Alternative suggestion: we add four (sets of) configurations, one for each
module, that internally re-use the same code for syncing descriptors and
for importing them. For example, `SyncRelayDescriptors`,
`SyncBridgeDescriptors`, `SyncExitLists`, and `SyncTorperfFiles`. We
could then provide a remote path where to find descriptor files (like
`/recent/relay-descriptors/`) and could implictly only consider descriptor
types that the respective module understands (like
`RelayServerDescriptor`, `RelayExtraInfoDescriptor`, etc., but not
`BridgeServerDescriptor`).
(If we're worried that there are too many config options already, I'm more
than happy to make a list of options that can go away! But this shouldn't
mean we should hold back useful new options.)

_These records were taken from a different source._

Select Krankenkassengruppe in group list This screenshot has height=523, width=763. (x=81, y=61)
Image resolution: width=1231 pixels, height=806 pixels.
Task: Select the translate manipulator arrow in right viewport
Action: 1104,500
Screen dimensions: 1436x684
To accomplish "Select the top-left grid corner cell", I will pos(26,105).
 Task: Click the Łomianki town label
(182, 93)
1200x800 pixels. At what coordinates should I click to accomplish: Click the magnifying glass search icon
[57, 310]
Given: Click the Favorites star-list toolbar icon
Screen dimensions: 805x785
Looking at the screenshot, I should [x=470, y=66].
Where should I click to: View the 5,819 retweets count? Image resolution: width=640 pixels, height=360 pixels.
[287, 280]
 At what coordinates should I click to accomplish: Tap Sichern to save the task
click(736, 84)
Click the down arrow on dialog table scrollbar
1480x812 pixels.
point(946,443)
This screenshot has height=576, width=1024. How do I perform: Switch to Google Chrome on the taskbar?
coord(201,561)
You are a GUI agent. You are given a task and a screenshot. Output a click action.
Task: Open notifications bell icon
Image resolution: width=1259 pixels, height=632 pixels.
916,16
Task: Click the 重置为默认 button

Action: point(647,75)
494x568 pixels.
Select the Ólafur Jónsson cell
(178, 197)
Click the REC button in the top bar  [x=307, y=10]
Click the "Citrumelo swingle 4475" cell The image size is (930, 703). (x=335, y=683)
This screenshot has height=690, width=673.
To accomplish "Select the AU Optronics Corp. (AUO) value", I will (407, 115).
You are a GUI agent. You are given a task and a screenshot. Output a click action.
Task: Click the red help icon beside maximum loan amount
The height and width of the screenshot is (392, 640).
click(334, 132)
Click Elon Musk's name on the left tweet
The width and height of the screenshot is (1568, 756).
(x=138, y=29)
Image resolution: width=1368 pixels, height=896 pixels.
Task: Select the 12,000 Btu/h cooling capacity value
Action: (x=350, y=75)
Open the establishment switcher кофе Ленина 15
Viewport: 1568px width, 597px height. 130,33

Here's a potential policy we could apply to decided whether to keep a
local or remote descriptor: while syncing, if we find out that a remotely
obtained descriptor would be stored under a file name that already exists
locally, we always discard that; and while processing descriptors locally,
if we find that we already have a file locally with different content,
which we likely received while syncing, we always overwrite that. This
means that we're only adding data but never replacing data.
Regarding deleting synced descriptors, we should never do that, but we
should rather let `DescriptorCollector` clean up the local directory when
it finds that a local file does not exist anymore remotely.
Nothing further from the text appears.